Only in Kuwait is one likely to hear of the government stepping in to compensate victims of financial follies under pressure from parliament.
Citizen buys shares on the stock exchange; the shares tank; compensate the citizen says parliament. Citizen invests in an unsound business that goes belly up; compensate the citizen says the MP. Citizen takes loan from bank, spends it on trivialities and cannot repay the loan; strike off the citizen’s loan says parliament. In each case, the government complies.
Now a new proposal has been submitted in parliament by MPs Osama Al-Shaheen, Dr. Adel Al- Damkhi, Khalid Muhammad Al-Otaibi, Abdullah Fehad Al-Anzi and Saleh Ahmed Al-Ashour to establish a fund for compensating victims of real estate fraud.
The reason given for establishing the fund is that the number of real estate fraud victims exceeded 20,000 citizens and the total amount of money involved is estimated at KD3 billion. Due to the large number of victims the MPs suggested ratification of a law on establishing a fund to compensate these victims — similar to the fund for supporting the Capital Market Authority shareholders who incurred huge losses.

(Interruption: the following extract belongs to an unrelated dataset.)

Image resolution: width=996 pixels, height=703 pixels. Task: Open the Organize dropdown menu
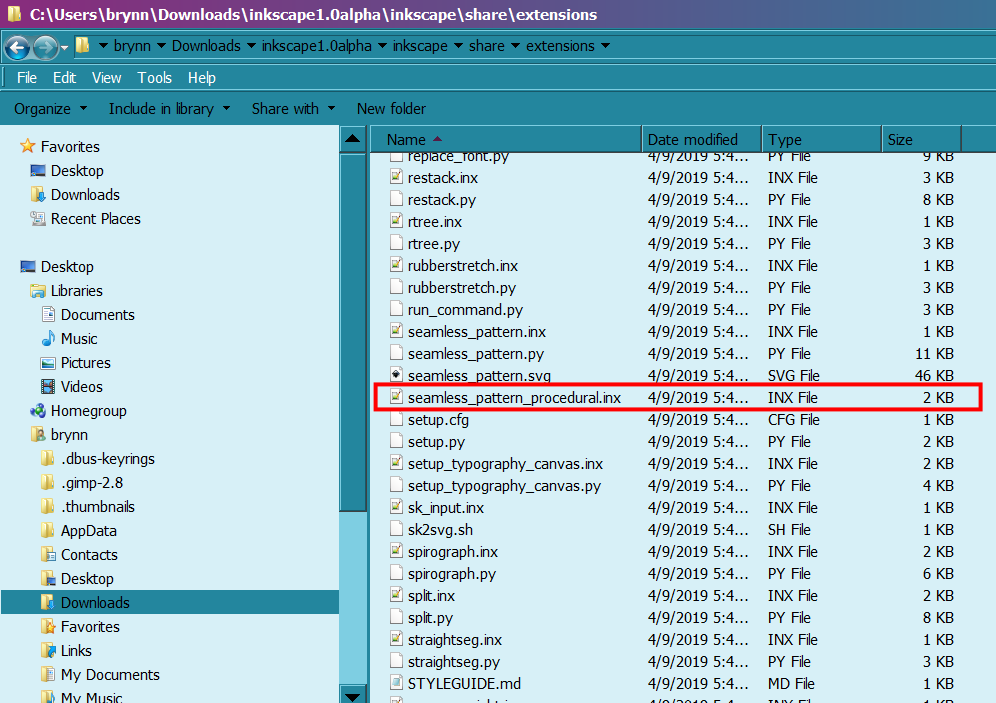(50, 109)
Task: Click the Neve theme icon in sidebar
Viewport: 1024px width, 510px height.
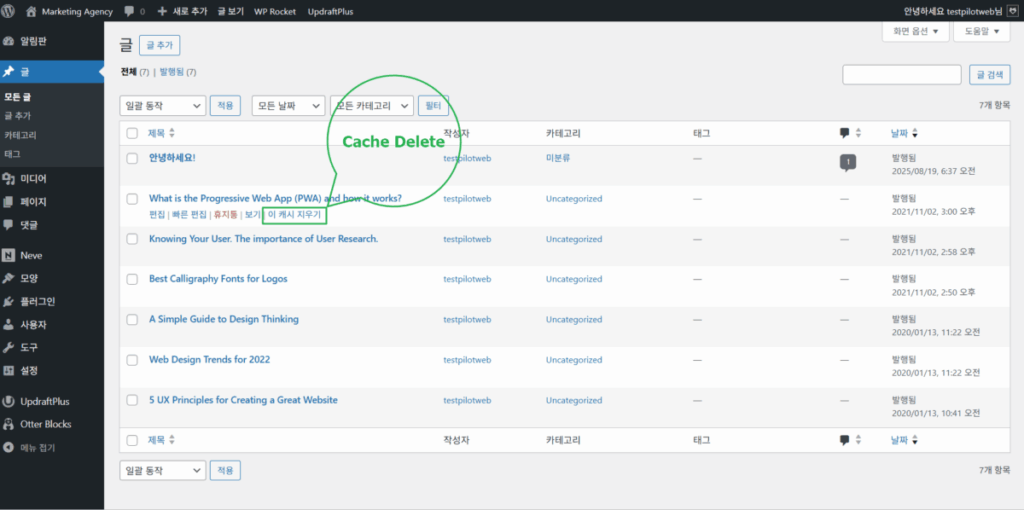Action: coord(9,255)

If you did not read that figure right, it was 20,000 citizens who fell victim to the fraud. Did no one ever explain the term ‘caveat emptor’ to citizens. For the uninitiated, the term means: The buyer is responsible for checking the quality and suitability of goods before a purchase is made.
But this explanation is unlikely to stop the government from conforming to the demands of lawmakers and forming a fund for fraud victims.